### Data for this task
·····

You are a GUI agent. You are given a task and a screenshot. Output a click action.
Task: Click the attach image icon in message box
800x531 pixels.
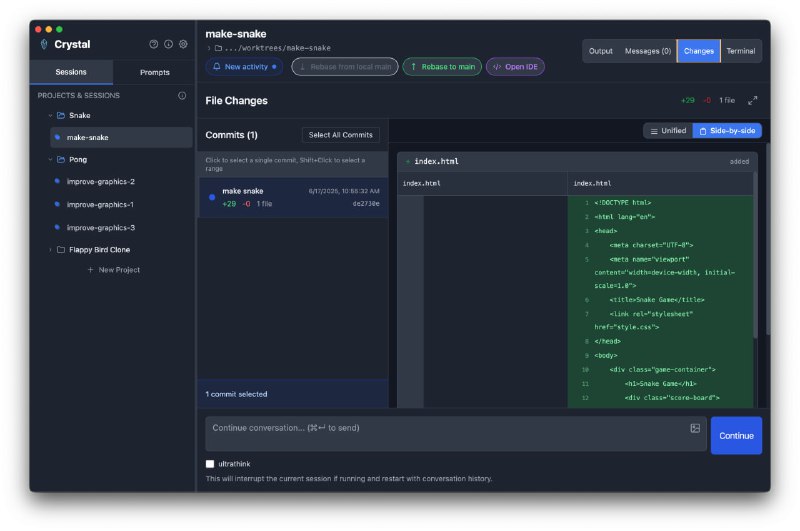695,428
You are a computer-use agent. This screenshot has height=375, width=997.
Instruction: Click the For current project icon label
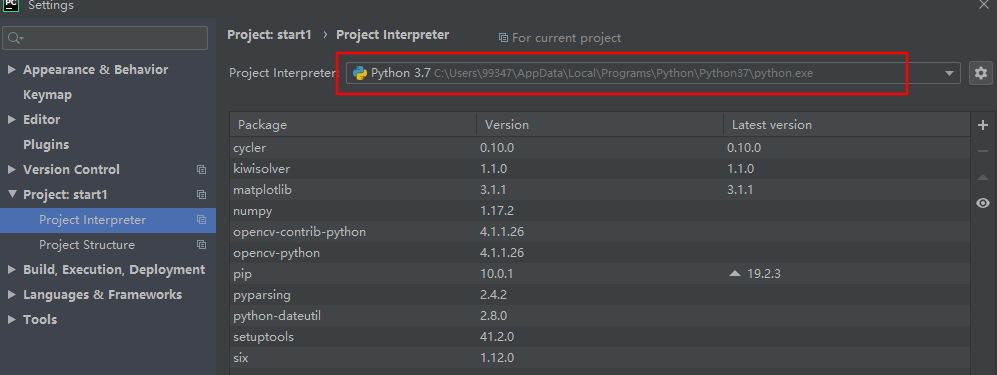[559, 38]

·····

### Your objective
Reproduce every line of the rows above word for word, leaving the pictures out.

### Written answer
You are a GUI agent. You are given a task and a screenshot. Output a click action.
Task: Click the attach image icon in message box
800x531 pixels.
695,428
You are a computer-use agent. This screenshot has height=375, width=997.
Instruction: Click the For current project icon label
[559, 38]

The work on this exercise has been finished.